● **Your objective**
Copy the lines of the data below verbatim, from the line containing "Kontakt (1042, 72)" through the line containing "Share [button] (261, 167)", including both of those lines.

Stored records
────────────────
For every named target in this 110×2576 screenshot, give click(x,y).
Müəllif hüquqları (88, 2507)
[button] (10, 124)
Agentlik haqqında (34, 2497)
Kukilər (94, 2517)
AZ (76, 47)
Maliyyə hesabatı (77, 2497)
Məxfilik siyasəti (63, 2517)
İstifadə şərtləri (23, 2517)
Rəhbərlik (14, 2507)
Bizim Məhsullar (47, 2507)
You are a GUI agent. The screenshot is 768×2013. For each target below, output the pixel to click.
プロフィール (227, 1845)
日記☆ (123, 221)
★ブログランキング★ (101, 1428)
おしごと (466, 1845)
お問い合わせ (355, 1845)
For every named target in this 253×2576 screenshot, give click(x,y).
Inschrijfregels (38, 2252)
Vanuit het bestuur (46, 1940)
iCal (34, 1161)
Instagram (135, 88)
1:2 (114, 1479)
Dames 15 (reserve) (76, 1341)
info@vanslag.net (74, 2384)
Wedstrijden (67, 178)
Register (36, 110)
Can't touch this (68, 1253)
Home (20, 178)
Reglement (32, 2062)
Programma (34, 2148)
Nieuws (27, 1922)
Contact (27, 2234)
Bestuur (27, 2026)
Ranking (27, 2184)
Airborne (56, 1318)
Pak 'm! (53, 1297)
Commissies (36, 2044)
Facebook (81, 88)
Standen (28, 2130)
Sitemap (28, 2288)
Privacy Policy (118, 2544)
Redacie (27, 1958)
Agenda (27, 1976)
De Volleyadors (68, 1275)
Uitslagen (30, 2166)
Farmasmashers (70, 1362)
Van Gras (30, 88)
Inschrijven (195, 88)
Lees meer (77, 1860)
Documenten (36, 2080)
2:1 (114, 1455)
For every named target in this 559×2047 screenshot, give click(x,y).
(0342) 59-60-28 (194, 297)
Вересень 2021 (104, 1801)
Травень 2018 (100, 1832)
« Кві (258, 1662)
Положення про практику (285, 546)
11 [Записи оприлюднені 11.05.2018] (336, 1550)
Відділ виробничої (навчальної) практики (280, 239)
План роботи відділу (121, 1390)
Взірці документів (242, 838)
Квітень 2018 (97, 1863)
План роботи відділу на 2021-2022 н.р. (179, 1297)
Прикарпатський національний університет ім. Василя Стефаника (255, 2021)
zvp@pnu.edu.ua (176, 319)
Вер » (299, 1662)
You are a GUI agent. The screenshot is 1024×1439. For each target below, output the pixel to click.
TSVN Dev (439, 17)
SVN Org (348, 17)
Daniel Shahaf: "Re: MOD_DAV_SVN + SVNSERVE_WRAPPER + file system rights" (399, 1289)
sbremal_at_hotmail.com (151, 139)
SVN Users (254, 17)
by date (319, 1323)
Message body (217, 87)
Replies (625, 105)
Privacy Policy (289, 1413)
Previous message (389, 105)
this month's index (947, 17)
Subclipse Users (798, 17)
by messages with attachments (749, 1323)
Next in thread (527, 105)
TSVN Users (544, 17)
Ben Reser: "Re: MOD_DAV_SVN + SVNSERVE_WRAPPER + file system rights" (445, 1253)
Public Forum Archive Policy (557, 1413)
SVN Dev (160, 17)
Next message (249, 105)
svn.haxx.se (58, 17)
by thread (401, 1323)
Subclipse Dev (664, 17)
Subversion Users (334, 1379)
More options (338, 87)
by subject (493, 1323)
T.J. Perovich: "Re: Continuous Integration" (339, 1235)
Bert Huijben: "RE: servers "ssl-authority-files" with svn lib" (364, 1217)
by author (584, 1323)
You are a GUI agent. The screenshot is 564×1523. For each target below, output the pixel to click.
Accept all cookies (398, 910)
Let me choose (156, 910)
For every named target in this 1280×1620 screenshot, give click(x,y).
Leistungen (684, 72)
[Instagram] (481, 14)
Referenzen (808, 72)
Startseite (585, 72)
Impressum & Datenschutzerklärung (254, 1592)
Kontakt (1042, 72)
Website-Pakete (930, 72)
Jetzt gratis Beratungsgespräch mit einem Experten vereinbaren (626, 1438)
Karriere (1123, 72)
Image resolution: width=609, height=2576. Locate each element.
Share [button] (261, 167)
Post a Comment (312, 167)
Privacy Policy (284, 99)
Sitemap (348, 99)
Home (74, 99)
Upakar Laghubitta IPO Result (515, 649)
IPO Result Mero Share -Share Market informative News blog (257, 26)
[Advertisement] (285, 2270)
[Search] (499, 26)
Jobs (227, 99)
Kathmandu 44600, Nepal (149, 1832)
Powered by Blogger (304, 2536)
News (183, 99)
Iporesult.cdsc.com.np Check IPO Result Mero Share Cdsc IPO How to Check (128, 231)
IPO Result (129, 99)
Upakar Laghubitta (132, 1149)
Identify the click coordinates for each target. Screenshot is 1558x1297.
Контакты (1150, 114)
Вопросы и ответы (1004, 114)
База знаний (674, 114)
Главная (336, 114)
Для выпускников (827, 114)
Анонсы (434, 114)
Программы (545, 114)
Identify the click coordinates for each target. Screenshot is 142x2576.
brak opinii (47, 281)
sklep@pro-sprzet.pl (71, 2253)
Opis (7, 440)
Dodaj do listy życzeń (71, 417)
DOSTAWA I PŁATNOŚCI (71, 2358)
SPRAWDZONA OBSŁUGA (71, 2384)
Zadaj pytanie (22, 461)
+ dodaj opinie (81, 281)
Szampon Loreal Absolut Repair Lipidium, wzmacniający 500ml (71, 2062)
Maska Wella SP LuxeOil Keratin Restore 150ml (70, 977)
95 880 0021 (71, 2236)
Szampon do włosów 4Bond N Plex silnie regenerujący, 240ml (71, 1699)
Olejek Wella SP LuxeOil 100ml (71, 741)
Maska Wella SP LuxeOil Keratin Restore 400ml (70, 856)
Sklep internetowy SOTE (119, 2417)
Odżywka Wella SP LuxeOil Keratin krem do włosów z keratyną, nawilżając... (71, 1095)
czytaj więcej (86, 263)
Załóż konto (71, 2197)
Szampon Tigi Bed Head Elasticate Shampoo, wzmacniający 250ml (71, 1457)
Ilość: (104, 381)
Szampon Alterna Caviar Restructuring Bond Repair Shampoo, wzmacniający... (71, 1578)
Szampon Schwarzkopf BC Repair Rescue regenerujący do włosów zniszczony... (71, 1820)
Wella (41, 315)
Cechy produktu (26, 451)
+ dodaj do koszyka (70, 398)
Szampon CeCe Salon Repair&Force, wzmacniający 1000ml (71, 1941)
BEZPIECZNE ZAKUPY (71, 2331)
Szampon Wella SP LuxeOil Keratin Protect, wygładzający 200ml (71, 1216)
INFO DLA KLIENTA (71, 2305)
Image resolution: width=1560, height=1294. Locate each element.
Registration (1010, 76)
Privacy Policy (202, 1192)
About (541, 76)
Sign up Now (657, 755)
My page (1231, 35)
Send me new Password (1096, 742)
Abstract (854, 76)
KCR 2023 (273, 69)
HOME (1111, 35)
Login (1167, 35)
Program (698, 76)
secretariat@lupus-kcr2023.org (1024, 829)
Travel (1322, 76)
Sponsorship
────────────────
● **Written reply**
Kontakt (1042, 72)
Website-Pakete (930, 72)
Jetzt gratis Beratungsgespräch mit einem Experten vereinbaren (626, 1438)
Karriere (1123, 72)
Image resolution: width=609, height=2576. Locate each element.
Share [button] (261, 167)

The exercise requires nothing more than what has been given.